Output range, inclusive: from the line containing "ローム、スピードメーター用小型LEDの光漏れ対策を不要に (397, 2150)" to the line containing "試乗記 (254, 2355)". Restate those lines from the data below word for word and only those.

=== Record set ===

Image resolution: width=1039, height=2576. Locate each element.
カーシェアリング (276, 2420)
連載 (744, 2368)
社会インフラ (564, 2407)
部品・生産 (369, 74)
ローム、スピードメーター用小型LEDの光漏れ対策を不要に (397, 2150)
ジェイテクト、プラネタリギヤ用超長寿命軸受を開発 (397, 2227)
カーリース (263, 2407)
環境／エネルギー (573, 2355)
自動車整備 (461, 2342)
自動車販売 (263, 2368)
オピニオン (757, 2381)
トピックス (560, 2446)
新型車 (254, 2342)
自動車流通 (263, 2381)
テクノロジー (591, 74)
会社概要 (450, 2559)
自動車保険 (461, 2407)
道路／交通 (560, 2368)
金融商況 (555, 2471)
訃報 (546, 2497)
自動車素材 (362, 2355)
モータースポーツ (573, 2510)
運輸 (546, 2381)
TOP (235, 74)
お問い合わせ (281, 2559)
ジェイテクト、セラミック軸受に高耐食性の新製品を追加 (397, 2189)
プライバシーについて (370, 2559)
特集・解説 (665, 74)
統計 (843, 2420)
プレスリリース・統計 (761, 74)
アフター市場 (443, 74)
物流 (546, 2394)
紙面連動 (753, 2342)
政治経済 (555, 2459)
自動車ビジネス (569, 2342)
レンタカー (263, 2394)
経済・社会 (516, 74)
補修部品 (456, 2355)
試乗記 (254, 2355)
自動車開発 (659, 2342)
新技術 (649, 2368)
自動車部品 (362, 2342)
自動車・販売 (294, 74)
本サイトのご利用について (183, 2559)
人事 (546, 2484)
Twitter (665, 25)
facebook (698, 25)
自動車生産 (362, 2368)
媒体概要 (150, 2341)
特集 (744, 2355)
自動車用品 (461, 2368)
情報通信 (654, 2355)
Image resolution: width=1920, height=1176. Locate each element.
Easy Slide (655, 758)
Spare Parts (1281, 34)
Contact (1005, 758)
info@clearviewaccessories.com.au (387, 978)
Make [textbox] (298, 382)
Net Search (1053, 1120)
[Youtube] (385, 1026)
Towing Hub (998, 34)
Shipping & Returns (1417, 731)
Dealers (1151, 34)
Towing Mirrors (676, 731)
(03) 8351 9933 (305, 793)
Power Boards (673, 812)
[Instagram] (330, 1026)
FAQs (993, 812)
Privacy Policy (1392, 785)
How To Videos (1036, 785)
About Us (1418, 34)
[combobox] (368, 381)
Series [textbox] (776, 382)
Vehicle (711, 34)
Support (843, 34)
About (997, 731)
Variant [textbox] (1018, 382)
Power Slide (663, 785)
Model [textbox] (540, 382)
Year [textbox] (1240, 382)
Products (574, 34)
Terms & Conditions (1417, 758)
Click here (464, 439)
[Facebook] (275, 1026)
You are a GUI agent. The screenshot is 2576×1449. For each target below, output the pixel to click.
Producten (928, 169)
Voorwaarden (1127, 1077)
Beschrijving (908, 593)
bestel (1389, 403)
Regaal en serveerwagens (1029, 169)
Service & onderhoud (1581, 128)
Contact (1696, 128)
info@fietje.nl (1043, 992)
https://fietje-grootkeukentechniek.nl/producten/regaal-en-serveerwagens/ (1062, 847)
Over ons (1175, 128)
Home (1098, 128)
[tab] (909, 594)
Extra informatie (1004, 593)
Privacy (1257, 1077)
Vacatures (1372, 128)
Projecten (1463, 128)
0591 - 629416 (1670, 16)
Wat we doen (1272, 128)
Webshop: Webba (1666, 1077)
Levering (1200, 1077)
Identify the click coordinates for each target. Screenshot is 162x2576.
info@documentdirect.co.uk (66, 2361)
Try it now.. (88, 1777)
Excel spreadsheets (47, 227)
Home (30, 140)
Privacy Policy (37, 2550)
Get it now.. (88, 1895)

===

Written answer:
ローム、スピードメーター用小型LEDの光漏れ対策を不要に (397, 2150)
ジェイテクト、プラネタリギヤ用超長寿命軸受を開発 (397, 2227)
カーリース (263, 2407)
環境／エネルギー (573, 2355)
自動車整備 (461, 2342)
自動車販売 (263, 2368)
オピニオン (757, 2381)
トピックス (560, 2446)
新型車 (254, 2342)
自動車流通 (263, 2381)
テクノロジー (591, 74)
会社概要 (450, 2559)
自動車保険 (461, 2407)
道路／交通 (560, 2368)
金融商況 (555, 2471)
訃報 (546, 2497)
自動車素材 (362, 2355)
モータースポーツ (573, 2510)
運輸 (546, 2381)
TOP (235, 74)
お問い合わせ (281, 2559)
ジェイテクト、セラミック軸受に高耐食性の新製品を追加 (397, 2189)
プライバシーについて (370, 2559)
特集・解説 (665, 74)
統計 (843, 2420)
プレスリリース・統計 (761, 74)
アフター市場 (443, 74)
物流 (546, 2394)
紙面連動 (753, 2342)
政治経済 (555, 2459)
自動車ビジネス (569, 2342)
レンタカー (263, 2394)
経済・社会 (516, 74)
補修部品 (456, 2355)
試乗記 (254, 2355)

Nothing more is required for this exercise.